Up next likely are closed-loop systems: pacemakers that record patient data, transmit that data externally and enable adjustment based on that data by physicians or even, eventually, on their own as guided by advanced algorithms. These are similar to an artificial pancreas in diabetes, which automatically regulates insulin dispensation based on continuous monitoring of glucose data.
"We need to be able to get the data out of the body," Rahul Sathe, head of surgical innovation at Cambridge Consultants, told FierceMedicalDevices. "That may need to mean optimizing the device size and shape to transmit out of the body. The industry needs to shift toward how do we make these small implants smarter to sense physiological data and adapt in real time."
|Micra Transcatheter Pacing System--Courtesy of Medtronic|
Before joining the product development and consulting firm, Sathe was a senior mechanical engineer at Cameron Health. Boston Scientific acquired Cameron Health in 2012 for $150 million upfront with the potential for more than $1 billion in additional milestones tied to revenues. This technology is the basis for Boston Scientific's leadless pacemaker efforts.
St. Jude also acquired its leadless pacemaker platform, Nanostim, for $124 million upfront with an additional up to $65 million based on revenue milestones. Medtronic ($MDT), by contrast, developed its own leadless pacemaker in-house.
"The next 10 to 15 years will be about biosensing--the ability to sense and detect pressure, temperature, stress, strain as well as electrical and chemical interactions in the body," Sathe said. "Then they will be taking conventional or new modes of telemetry to communicate to devices outside the body, encrypting it to make sure it's secure." He expects startups, rather than the major medical device players, will take the lead on this sort of technology.

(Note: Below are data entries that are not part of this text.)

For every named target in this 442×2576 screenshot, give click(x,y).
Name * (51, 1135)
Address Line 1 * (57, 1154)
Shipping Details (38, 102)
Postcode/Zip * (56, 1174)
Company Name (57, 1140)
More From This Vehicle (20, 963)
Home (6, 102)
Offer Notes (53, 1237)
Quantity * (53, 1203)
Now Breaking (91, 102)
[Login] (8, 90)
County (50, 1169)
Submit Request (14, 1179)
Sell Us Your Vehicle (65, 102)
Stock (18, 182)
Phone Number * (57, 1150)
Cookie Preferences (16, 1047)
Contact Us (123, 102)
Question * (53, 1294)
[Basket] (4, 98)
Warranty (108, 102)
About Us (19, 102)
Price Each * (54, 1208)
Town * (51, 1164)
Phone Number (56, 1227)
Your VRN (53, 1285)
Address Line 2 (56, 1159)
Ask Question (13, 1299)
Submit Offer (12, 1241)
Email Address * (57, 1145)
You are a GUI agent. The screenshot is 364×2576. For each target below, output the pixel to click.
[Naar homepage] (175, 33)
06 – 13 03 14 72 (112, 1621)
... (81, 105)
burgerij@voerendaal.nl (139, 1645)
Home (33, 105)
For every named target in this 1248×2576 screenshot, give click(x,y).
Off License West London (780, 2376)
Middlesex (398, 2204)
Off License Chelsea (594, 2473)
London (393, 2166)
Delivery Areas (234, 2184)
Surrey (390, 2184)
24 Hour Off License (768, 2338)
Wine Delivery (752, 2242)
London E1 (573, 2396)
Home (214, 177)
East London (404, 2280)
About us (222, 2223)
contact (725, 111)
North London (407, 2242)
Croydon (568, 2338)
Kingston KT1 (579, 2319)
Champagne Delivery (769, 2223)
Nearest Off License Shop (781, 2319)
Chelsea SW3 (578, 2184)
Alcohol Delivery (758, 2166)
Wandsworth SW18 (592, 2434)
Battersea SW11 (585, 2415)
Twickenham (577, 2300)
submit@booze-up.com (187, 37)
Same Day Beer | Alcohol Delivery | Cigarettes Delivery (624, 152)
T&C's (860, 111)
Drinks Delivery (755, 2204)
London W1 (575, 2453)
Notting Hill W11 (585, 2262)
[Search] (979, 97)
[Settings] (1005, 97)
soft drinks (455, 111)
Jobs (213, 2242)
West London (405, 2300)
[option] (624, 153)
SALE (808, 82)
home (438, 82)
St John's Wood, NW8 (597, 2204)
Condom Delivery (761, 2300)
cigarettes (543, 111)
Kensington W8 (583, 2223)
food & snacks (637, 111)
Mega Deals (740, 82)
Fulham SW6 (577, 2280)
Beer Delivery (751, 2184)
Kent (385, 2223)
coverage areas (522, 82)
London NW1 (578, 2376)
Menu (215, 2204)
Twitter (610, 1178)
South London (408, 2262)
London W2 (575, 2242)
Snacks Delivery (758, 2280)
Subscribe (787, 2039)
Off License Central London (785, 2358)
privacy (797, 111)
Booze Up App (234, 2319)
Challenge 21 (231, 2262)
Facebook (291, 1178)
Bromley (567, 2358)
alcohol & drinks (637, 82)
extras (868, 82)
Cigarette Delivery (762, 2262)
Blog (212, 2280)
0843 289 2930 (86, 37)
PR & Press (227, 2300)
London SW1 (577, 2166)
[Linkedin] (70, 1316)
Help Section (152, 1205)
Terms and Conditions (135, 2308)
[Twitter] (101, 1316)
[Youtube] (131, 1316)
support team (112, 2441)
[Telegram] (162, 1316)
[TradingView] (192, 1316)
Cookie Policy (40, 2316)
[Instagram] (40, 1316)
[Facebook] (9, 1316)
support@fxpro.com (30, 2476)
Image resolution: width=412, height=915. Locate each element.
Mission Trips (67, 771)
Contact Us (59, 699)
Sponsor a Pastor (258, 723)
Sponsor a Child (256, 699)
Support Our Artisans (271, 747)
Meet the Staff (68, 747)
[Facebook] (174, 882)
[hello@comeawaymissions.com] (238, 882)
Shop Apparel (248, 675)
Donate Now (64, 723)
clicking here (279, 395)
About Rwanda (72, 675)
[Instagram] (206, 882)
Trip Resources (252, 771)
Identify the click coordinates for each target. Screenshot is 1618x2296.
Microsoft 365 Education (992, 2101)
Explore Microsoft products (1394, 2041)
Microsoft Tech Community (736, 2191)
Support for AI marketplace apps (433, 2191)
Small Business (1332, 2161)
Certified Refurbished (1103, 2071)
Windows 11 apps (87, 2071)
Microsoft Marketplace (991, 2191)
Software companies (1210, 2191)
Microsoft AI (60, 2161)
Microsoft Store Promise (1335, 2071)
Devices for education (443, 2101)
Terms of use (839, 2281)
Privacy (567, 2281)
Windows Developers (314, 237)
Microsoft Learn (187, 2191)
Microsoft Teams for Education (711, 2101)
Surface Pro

He sees the move toward value-based healthcare, the increasing involvement of patients in managing their own disease and health and the rapid evolution of enabling technologies such as advanced sensors, wireless communication and connected health ecosystems as driving this trend.
Making the closed-loop system work will be advanced algorithms that will need to improve clinical outcomes and patient satisfaction and reduce the cost of care. Sathe is a bit skeptical of the usefulness of artificial intelligence in this endeavor, but deems the potential of deep learning on this front interesting.